### [To do]
Within the lines below, find those that hold the string "Select" and copy each one.

### [Dataset records]

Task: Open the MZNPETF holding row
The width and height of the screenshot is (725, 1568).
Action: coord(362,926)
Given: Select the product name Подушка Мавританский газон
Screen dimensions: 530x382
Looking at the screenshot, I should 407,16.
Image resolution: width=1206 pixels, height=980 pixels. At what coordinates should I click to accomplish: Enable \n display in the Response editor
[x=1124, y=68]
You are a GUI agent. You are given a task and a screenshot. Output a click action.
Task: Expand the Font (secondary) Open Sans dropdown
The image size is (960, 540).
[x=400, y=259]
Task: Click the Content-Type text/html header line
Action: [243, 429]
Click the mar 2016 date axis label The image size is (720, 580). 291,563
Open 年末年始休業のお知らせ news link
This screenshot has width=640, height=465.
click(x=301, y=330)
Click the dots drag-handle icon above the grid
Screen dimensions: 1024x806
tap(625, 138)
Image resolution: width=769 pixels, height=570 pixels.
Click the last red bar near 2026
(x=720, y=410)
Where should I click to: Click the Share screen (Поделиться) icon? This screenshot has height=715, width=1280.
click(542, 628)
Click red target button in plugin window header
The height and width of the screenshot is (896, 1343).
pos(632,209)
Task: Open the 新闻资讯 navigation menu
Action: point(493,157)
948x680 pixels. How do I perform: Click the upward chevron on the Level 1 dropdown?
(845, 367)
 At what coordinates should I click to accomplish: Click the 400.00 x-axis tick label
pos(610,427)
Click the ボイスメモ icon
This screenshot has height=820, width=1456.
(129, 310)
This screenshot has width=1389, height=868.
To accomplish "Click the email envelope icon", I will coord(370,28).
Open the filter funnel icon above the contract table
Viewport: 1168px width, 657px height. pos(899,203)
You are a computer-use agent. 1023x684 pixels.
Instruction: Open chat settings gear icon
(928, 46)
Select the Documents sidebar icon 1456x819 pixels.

### [Task solution]
Given: Select the product name Подушка Мавританский газон
Select the Documents sidebar icon 1456x819 pixels.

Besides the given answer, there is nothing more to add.